***** Excerpt *****

OK, now no line breaks in error messages.

------
Alexander Korotkov
Postgres Professional: http://www.postgrespro.com
The Russian Postgres Company

Attachment

jsonpath-errors-improve-2.patch

Re: jsonpath

From

Alexander Korotkov

Date:

25 April 2019, 18:03:54

On Wed, Apr 24, 2019 at 9:03 PM Alexander Korotkov
<a.korotkov@postgrespro.ru> wrote:
> On Mon, Apr 22, 2019 at 1:39 AM Tom Lane <tgl@sss.pgh.pa.us> wrote:
> > Alexander Korotkov <a.korotkov@postgrespro.ru> writes:
> > >> On Wed, Apr 17, 2019 at 8:43 PM Tom Lane <tgl@sss.pgh.pa.us> wrote:
> > >>> Yeah, I'd noticed that one too :-(.  I think the whole jsonpath patch
> > >>> needs a sweep to bring its error messages into line with our style
> > >>> guidelines, but no harm in starting with the obvious bugs.
> >
> > > I went trough the jsonpath errors and made some corrections.  See the
> > > attached patch.
> >
> > Please don't do this sort of change:
> >
> > -            elog(ERROR, "unrecognized jsonpath item type: %d", item->type);
> > +            ereport(ERROR,
> > +                    (errcode(ERRCODE_INTERNAL_ERROR),
> > +                     errmsg("unrecognized jsonpath item type: %d", item->type)));
> >
> > elog() is the appropriate thing for shouldn't-happen internal errors like
> > these.  The only thing you've changed here, aside from making the source
> > code longer, is to expose the error message for translation ... which is
> > really just wasting translators' time.  Only messages we actually think
> > users might need to deal with should be exposed for translation.

*****

**To do:**
1) In the jsonpath thread, which kind of errors is elog() said to be the appropriate thing for?
2) Please reproduce the passage of the jsonpath thread starting at "On Wed, Apr 24, 2019" and ending at "the obvious bugs.".

***** Dataset *****

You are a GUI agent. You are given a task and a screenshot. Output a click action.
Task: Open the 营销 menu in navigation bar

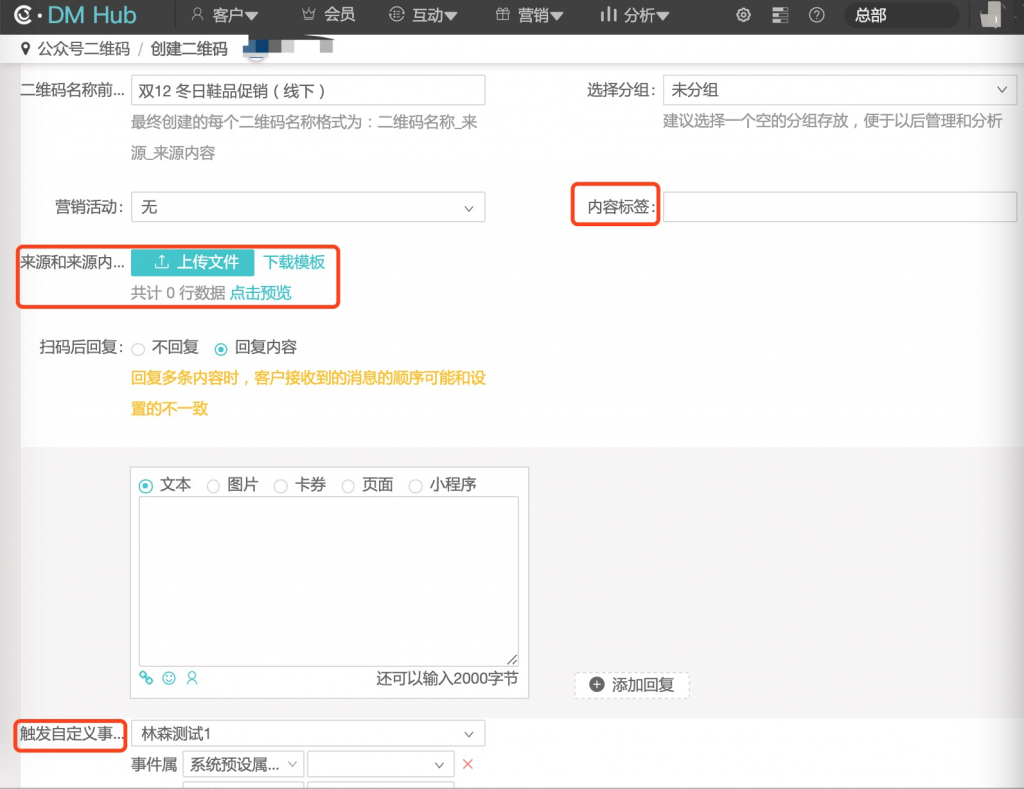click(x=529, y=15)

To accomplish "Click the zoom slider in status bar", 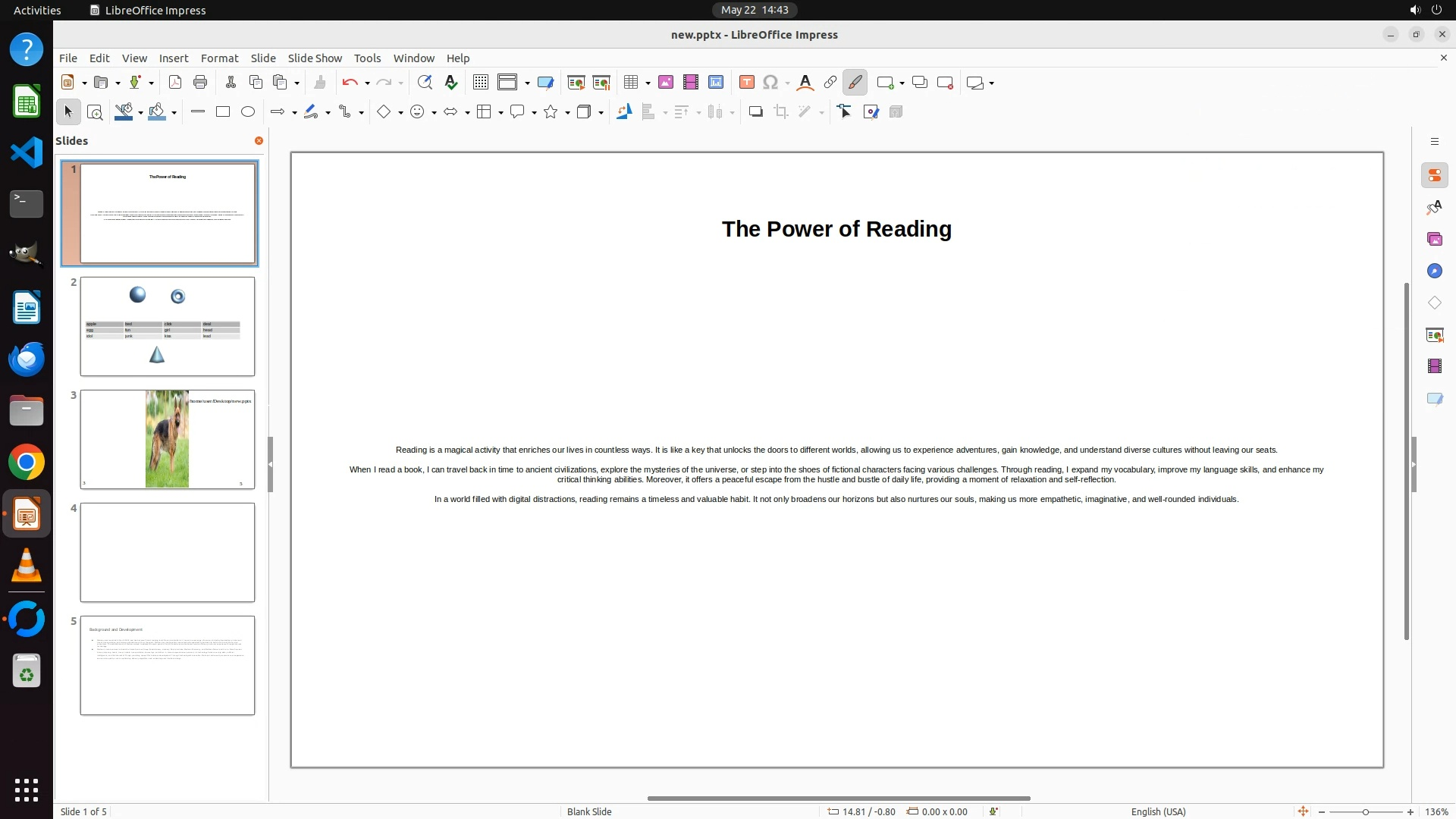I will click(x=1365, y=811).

*****
***** Dataset *****

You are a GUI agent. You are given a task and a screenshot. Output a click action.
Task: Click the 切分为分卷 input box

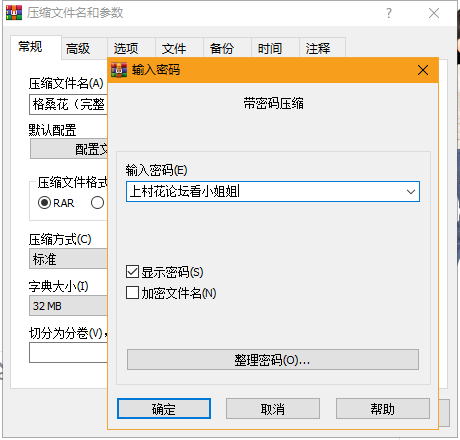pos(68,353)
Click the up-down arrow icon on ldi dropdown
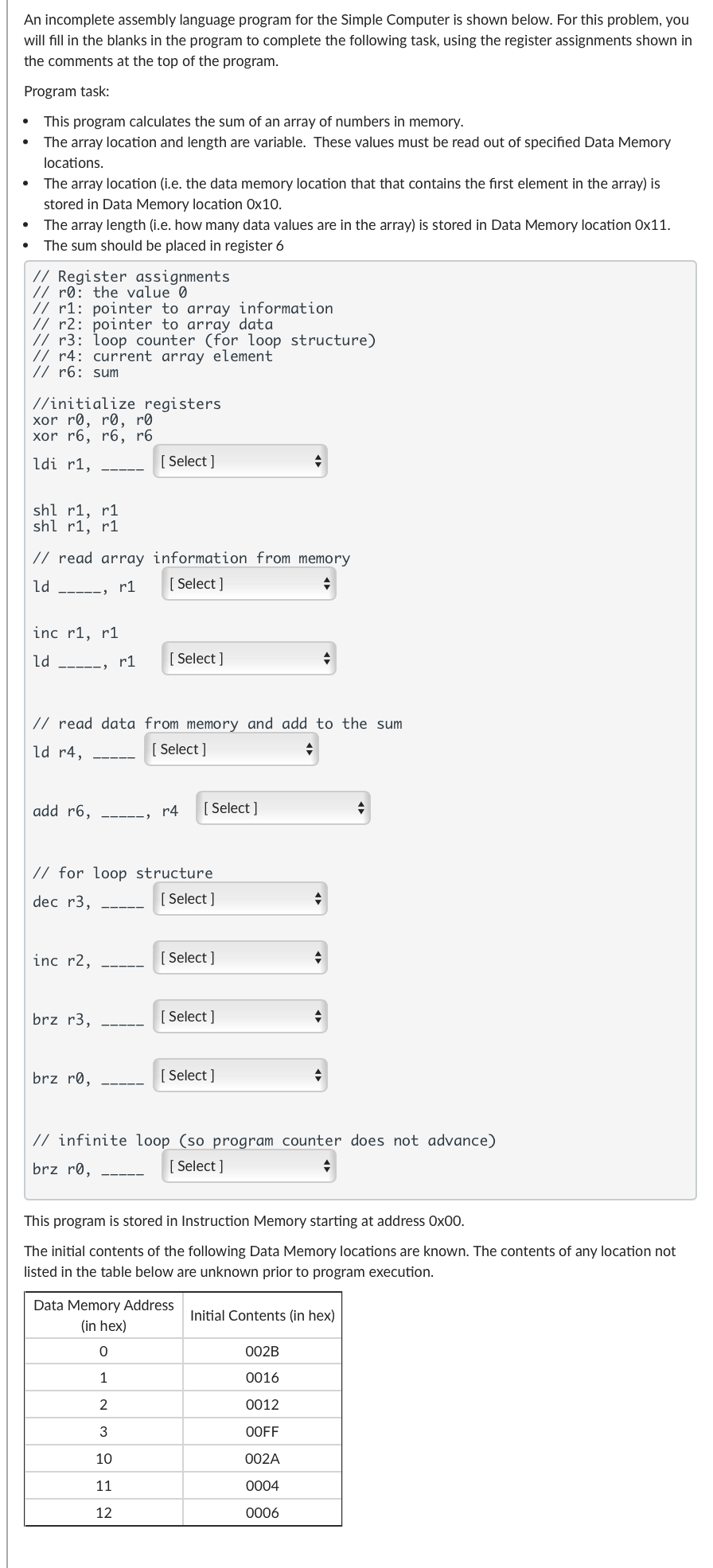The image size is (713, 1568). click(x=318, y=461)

*****
***** Dataset *****

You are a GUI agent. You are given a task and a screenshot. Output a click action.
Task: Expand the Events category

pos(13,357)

*****

**Solutions:**
1) Shouldn't-happen internal errors.

2)
On Wed, Apr 24, 2019 at 9:03 PM Alexander Korotkov
<a.korotkov@postgrespro.ru> wrote:
> On Mon, Apr 22, 2019 at 1:39 AM Tom Lane <tgl@sss.pgh.pa.us> wrote:
> > Alexander Korotkov <a.korotkov@postgrespro.ru> writes:
> > >> On Wed, Apr 17, 2019 at 8:43 PM Tom Lane <tgl@sss.pgh.pa.us> wrote:
> > >>> Yeah, I'd noticed that one too :-(.  I think the whole jsonpath patch
> > >>> needs a sweep to bring its error messages into line with our style
> > >>> guidelines, but no harm in starting with the obvious bugs.